The battle lines of the Italian campaign in World War II have moved northward from the outskirts of Florence. In a villa once owned by the Medici and then the Jesuits, lately used as a hospital by the Allies, two people remain. One is a nurse, a young Canadian woman who has been tending soldiers as the armies worked their way up the Italian peninsula. Bucking order, she has stayed in the villa to tend the English patient, a man who has been burned nearly beyond recognition, and who she says is too fragile to be moved any further.
At the beginning of the book, Ondaatje establishes how she cares for her patient, washing him every four days, bringing him food and water, injecting him with morphine, reading to him at night in the empty villa. “She reads to him from whatever book she is able to find in the library downstairs. The candle flickers over the page and over the young nurse’s talking face, barely revealing at this hour the trees and vista that decorate the walls. He listens to her, swallowing her words like water.” (p. 5) She also tends a garden, and ventures occasionally to other nearby settlements to barter for necessities, but otherwise there is only the English patient and the nurse, whose name is Hana. She is tending her own, inner, wounds as she keeps her last patient alive.
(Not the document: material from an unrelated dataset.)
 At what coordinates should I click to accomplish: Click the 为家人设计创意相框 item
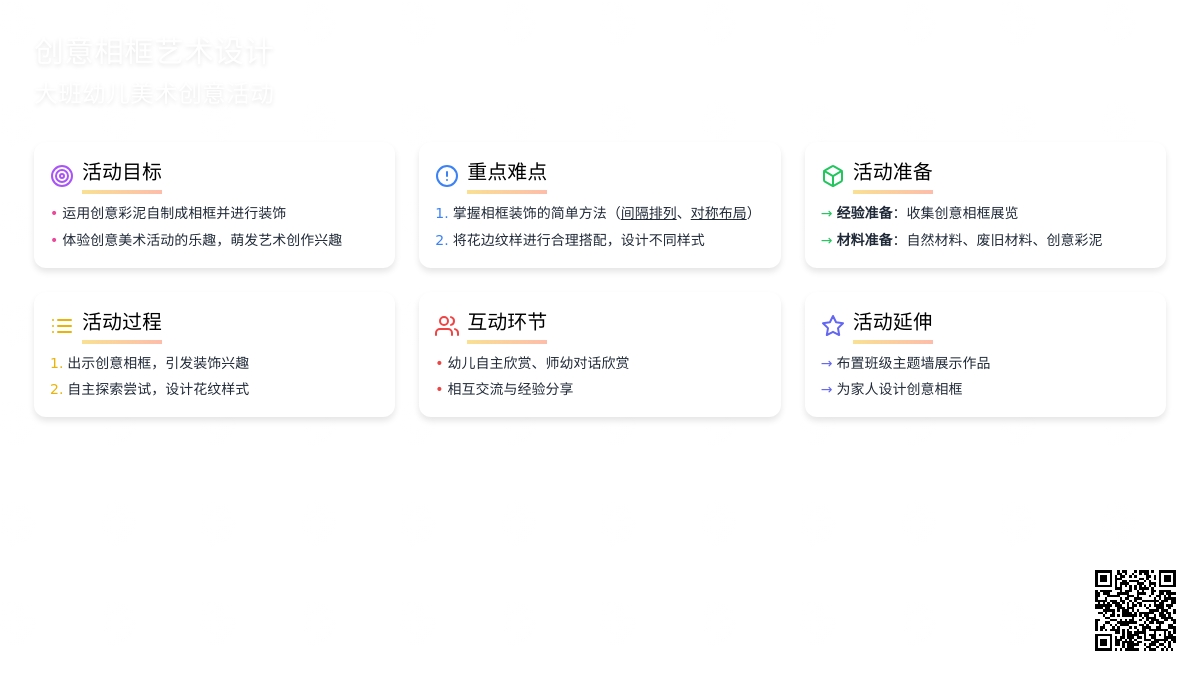click(x=899, y=389)
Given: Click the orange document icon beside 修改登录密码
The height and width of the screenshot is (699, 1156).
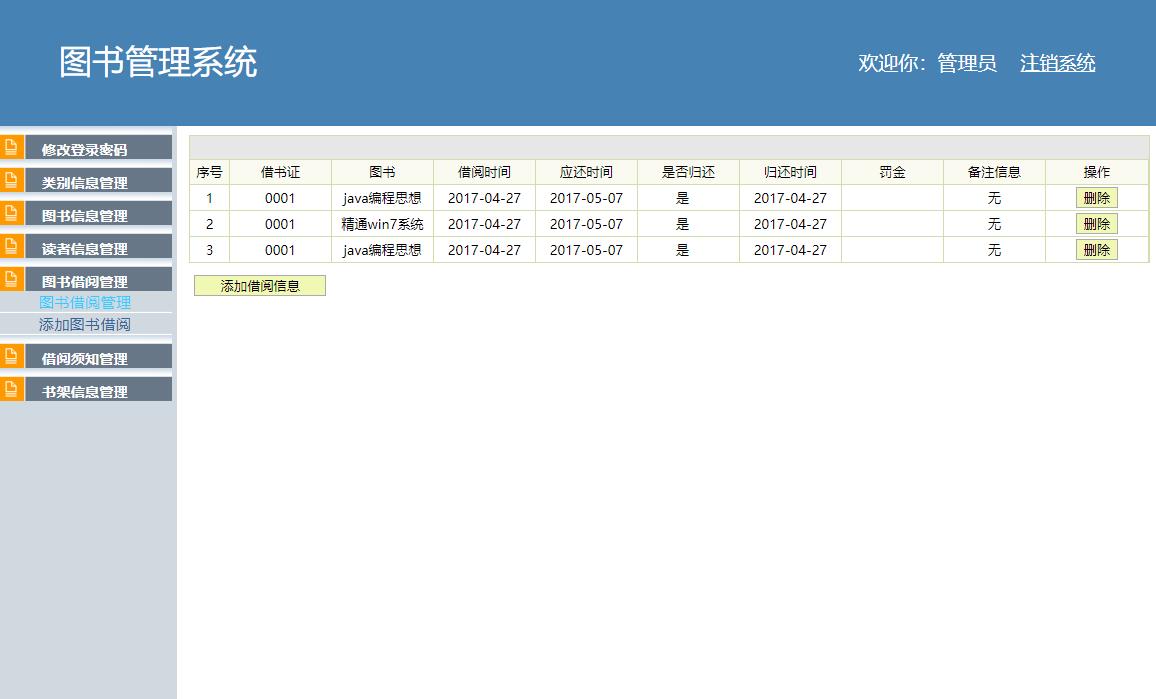Looking at the screenshot, I should point(9,147).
Though Ondaatje writes that Hana has tended the Englishman for months, it is apparently only when they are alone in the villa that he begins to recount his story, telling how he came to be so badly burned, how he came to be among the British army moving through Italy. The novel is divided into ten chapters, and it moves back and forth through time roving from the present when the war has left the characters behind back to the 1930s, as the nurse, the patient, and eventually two other men reveal varying amounts about their pasts.